Our plan is for New York to equip every resident, be it a person or business, with a smartphone-downloadable P2P digital wallet, into which state credits are paid and out of which remittances can flow. These wallets would, in turn, be linked to a single state “master account” administered by New York’s Empire State Development Corporation in concert with other state agencies. The system would enable wallet holders to instantly transact with each other: Ron’s paying Robert will be the simultaneous debiting of Ron’s wallet and crediting of Robert’s in the master account.
As a result, every New Yorker will be able to store and trade value any time at their discretion, anywhere in the state.
Establishment of an IVL will bring saving and spending capacity—it will bring value—to every cash-poor corner of New York, from economically challenged neighborhoods in our cities to isolated hamlets and farmsteads in the countryside. New York localities at last will be able to value—in the “putting your money where your mouth is” sense of that word—the astoundingly numerous types of community-building and care work that now go unvalued: All they need to do is to credit such work, in what now will be spendable form, through New Yorkers’ IVL digital wallets. A verification system would ensure that residents would only be paid for the value they create.
The value added by those who tutor kids after school, get groceries for elderly neighbors, clean up our environments, or help raise our families will finally find social or transferable expression. City and state can enable spendable value-expression to all, and hence foster value flow throughout their economies, by crediting IVL wallets. The ease of money flow will circulate more funds through local economies than just by depositing a check in a bank or cashing it with an exploitative payday lender.
This is not as far-fetched as you might at first think. During the Great Depression, cash-poor U.S. states issued and accepted complementary currencies called “scrips” to support local economies that no longer had cash flowing in. And today, developing economies across Asia and Africa are leapfrogging directly from barter economies to phone-wallet money economies, bypassing the barren middle ground of now-obsolete, under-inclusive brick-and-mortar institutions that leave so many unbanked.
Even in the contemporary U.S, private-sector businesses issue alternative currencies to support purchase of their products and knowledge of their brands. Most of us use these new tokens (airline miles, hotel points, credit card rewards, etc.) without even realizing we are using “alternative currencies.” The problem is that, like tax credits, they come with limits or restrictions. What’s needed is a shared pool in which everything can be traded and thus made fungible—“money” in the fullest, most unrestrictedly value-expressive sense. That’s what our IVL facilitates.

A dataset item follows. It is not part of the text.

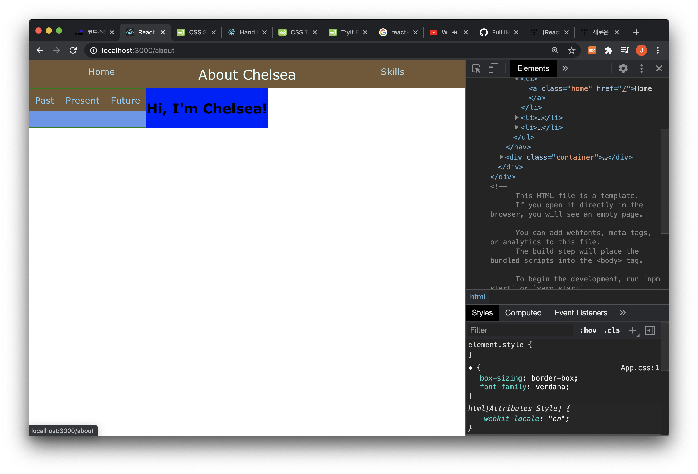Click the Skills navigation link

[392, 72]
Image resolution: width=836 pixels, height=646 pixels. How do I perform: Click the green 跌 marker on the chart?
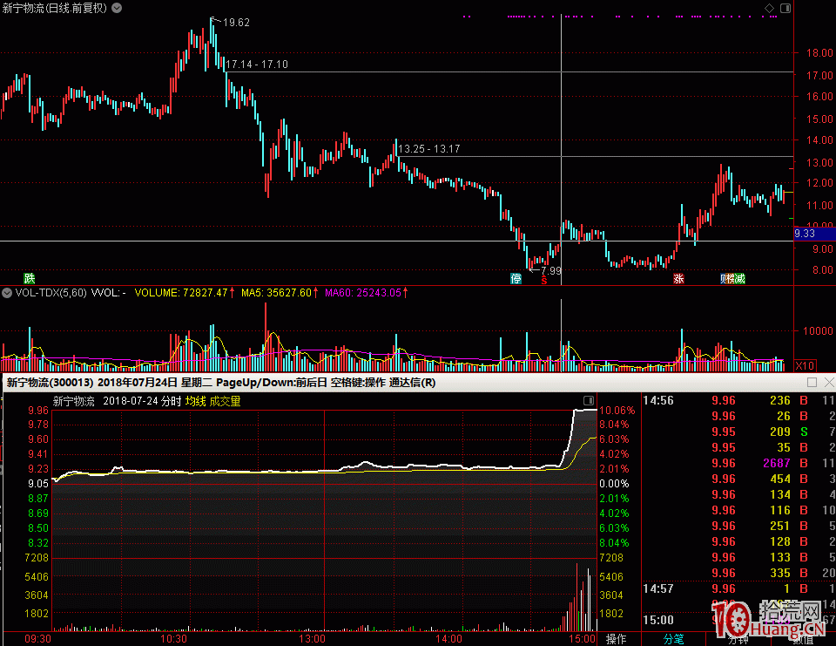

We now have the resources and technology needed to construct an economy that is truly inclusive, that values and rewards currently unrewarded and undervalued work. No longer need we stoop to tax-abatement bribery or accommodate privatization, consumption without production, and disposal of human capital for the benefit of a few absentee corporations and their few ultrarich owners.
The flourishing, valuing, and sharing of hitherto untapped human wealth on New York’s Inclusive Value Ledger is the way to return the fruits of productivity and political sovereignty back to the people.